O advogado da Souza Cruz, Eduardo
Ferrão, alegou que o dever de indenizar “repousa na ocorrência simultânea de
três pressupostos, o ato ilícito em função de defeito no produto, a ocorrência
de um dano e o nexo de causalidade entre o defeito do produto e o dano”. Disse
ainda que a Souza Cruz se submete à regulamentação, divulgando os riscos
existentes no hábito de fumar. Além disso, “é público e notório que o cigarro é
prejudicial à saúde, ninguém pode afirmar que não sabia que o cigarro é
prejudicial”, disse. Segundo Ferrão (olha só o nome do cara!), no Brasil há 30
milhões de fumantes, o que dá uma idéia do potencial de uma decisão favorável à
indenização ao autor da ação. Por outro lado, o advogado lembrou que a empresa
é responsável por 240 mil empregos e recolheu R$ 6 bilhões em impostos no ano
passado.
No
Brasil, já foram ajuizadas 633 ações judiciais por fumantes, ex-fumantes e seus
familiares contra as principais fabricantes de cigarros no país. Dessas, 400
possuem decisões rejeitando tais pretensões indenizatórias, 304 transitadas em
julgado. Por outro lado, 16 desses processos já foram julgados em sentido
contrário, ou seja, aprovaram o pedido de indenização. Todas ainda estão
pendentes de recurso.
Segundo o
diretor do departamento jurídico da Souza Cruz, Antonio Rezende, o
primeiro efeito prático que a decisão do STJ vai provocar é a redução da
demanda, por diminuir as expectativas de fumantes e ex-fumantes em relação a
uma decisão favorável. “Nem existe quantidade tão grande de ações, considerando
o número de fumantes e ex-fumantes”, constata.
A ação
indenizatória foi proposta em 2005, na cidade de Cerro Largo (RS), pela viúva
do ex-fumante Vitorino Mattiazzi, que morreu em dezembro de 2001. A família
alegou que a Souza Cruz incentivou o uso do cigarro mediante propaganda
enganosa. Afirmou que a empresa fez propaganda aliciante durante décadas,
omitindo os efeitos nocivos do cigarro e oferecendo um produto com alto poder
viciante, o que impediu o fumante de abandonar o uso do produto, após várias
tentativas.
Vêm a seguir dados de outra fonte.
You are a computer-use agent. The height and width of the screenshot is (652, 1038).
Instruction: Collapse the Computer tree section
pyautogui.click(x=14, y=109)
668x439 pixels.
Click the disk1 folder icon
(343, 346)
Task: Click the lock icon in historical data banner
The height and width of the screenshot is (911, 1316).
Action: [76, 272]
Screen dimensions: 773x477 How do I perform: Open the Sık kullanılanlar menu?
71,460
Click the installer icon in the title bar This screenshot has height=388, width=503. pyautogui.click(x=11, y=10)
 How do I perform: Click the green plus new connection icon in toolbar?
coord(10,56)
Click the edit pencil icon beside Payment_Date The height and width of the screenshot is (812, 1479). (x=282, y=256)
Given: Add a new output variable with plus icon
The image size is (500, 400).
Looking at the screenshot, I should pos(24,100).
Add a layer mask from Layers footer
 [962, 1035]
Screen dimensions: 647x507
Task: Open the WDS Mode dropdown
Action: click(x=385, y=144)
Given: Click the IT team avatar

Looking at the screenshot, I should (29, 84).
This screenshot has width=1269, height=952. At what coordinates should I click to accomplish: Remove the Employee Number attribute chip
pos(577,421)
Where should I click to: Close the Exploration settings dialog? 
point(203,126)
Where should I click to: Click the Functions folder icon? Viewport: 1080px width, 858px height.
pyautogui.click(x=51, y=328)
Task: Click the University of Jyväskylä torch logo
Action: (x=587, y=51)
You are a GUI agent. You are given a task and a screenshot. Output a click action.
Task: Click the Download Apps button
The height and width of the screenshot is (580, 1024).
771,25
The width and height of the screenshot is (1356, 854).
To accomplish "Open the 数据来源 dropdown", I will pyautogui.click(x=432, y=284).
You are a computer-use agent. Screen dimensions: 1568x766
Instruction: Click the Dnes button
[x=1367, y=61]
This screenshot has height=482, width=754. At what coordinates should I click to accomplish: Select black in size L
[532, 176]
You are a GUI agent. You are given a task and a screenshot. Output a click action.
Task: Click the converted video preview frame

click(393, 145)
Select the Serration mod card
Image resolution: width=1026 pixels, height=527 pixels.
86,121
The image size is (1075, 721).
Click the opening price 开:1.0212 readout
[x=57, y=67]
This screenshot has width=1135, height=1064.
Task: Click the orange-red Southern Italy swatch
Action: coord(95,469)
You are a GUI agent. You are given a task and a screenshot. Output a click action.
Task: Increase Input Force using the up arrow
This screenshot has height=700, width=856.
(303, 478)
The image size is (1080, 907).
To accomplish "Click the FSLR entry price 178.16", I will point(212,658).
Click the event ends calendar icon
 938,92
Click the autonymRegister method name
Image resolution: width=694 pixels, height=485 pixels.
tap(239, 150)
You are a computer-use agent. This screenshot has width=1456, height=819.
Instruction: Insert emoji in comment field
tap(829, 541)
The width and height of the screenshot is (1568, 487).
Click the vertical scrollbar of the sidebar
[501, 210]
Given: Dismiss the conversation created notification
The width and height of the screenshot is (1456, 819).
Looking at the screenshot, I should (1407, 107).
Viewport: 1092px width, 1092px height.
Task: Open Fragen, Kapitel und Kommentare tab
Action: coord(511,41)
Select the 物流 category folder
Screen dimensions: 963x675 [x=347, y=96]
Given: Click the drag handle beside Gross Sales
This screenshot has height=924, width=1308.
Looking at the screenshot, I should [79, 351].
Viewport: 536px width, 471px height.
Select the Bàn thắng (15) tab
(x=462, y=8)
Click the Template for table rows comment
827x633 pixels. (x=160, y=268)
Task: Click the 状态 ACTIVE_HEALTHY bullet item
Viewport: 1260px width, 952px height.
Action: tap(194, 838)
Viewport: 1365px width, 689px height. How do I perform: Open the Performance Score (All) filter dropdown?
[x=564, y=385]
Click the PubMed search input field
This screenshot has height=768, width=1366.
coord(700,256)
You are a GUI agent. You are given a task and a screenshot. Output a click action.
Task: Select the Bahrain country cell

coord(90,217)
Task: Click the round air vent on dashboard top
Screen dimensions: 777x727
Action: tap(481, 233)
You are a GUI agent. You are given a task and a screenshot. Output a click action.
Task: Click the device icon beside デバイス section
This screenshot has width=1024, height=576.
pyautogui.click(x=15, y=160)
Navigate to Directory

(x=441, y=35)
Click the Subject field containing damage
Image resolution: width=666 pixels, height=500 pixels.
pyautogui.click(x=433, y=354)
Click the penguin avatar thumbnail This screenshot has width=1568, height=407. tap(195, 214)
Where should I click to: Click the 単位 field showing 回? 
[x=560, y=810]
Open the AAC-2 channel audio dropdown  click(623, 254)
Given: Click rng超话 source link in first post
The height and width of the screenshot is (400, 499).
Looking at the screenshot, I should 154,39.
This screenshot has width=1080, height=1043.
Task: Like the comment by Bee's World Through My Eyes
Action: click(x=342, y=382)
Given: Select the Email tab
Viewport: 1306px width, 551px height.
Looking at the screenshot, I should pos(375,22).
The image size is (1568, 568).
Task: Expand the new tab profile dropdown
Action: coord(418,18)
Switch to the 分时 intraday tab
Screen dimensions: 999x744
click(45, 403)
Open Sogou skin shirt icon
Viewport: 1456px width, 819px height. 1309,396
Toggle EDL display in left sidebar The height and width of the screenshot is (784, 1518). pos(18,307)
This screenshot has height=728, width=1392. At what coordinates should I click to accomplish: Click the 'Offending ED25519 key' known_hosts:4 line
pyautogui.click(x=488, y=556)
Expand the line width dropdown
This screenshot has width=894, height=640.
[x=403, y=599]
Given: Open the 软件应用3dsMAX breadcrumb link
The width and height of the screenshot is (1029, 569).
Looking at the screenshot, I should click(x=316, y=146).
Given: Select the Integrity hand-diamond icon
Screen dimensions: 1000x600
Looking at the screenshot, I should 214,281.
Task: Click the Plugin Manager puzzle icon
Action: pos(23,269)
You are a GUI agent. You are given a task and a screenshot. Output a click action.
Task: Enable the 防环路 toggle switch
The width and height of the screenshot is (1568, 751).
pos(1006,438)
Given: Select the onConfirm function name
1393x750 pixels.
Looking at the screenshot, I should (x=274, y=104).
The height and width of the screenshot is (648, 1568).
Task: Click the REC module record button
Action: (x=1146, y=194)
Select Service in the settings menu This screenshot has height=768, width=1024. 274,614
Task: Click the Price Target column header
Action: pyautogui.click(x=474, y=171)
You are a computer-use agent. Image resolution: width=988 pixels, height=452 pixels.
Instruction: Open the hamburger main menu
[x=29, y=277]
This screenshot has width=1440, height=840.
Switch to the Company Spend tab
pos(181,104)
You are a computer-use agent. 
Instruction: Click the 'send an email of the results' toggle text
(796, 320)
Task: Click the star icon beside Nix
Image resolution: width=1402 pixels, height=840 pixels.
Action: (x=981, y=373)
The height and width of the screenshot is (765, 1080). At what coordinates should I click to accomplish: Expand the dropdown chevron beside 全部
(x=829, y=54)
As alegações se basearam no Código de Defesa do Consumidor,
afirmando que o cigarro é produto defeituoso e potencialmente nocivo à saúde,
cuja comercialização é proibida .
O
ministro Salomão afastou a aplicação do CDC, explicando que a Constituição
Federal “chancela a comercialização do cigarro e impõe restrições apenas à
publicidade do produto”. Para o ministro, “não é possível afirmar que o cigarro
é produto defeituoso”, pois o que o CDC prediz é sobre “a segurança do produto
ou serviço, não podendo dizer respeito a uma capacidade própria do produto de
gerar dano”. O ministro explicou ainda que o defeito do produto permite a
troca, o que não é admissível no caso do cigarro.
“A
Constituição relaciona, além do tabaco, bebidas alcoólicas, agrotóxicos e
medicamentos na categoria de produtos de periculosidade inerentes, cujo risco
de dano decorre de seu próprio uso”, disse. Assim, o ministro equiparou o risco
do tabaco provocar diversas enfermidades ao risco do álcool de provocar também
várias doenças e acidentes de trânsito. “Não há cigarro que não cause risco à
saúde, assim como não há bebida alcoólica que não embriague e possa causar
danos aos usuários e a terceiros, bem como não há medicamentos fármacos ou
agrotóxicos que não tenha poder de causar intoxicação”.
Considerando
que o risco é inerente ao produto, o ministro Salomão afirmou que “somente
haverá responsabilização em caso de vício na informação ou falta de
informação”. Salomão considerou que “os fatos supostamente ilícitos imputados à
indústria tabagista teria ocorrido a partir da década de 50, alcançando
períodos anteriores ao CDC, não sendo possível simplesmente aplicar ao caso os
princípios e valores hoje consagrados pelo ordenamento jurídico”. E ainda, que
“não havia dever jurídico da indústria do fumo informar os usuários acerca do
risco do tabaco”.
Nexo de
causalidade
Luis
Felipe Salomão afastou o nexo de causalidade entre o uso de cigarro e o fato do
fumante desenvolver câncer. Para ele, o câncer tem várias causas, acometendo
pessoas que não fumam, inclusive crianças e não há como comprovar que foi
exatamente o cigarro que provocou a doença, o que afasta o dever de indenizar.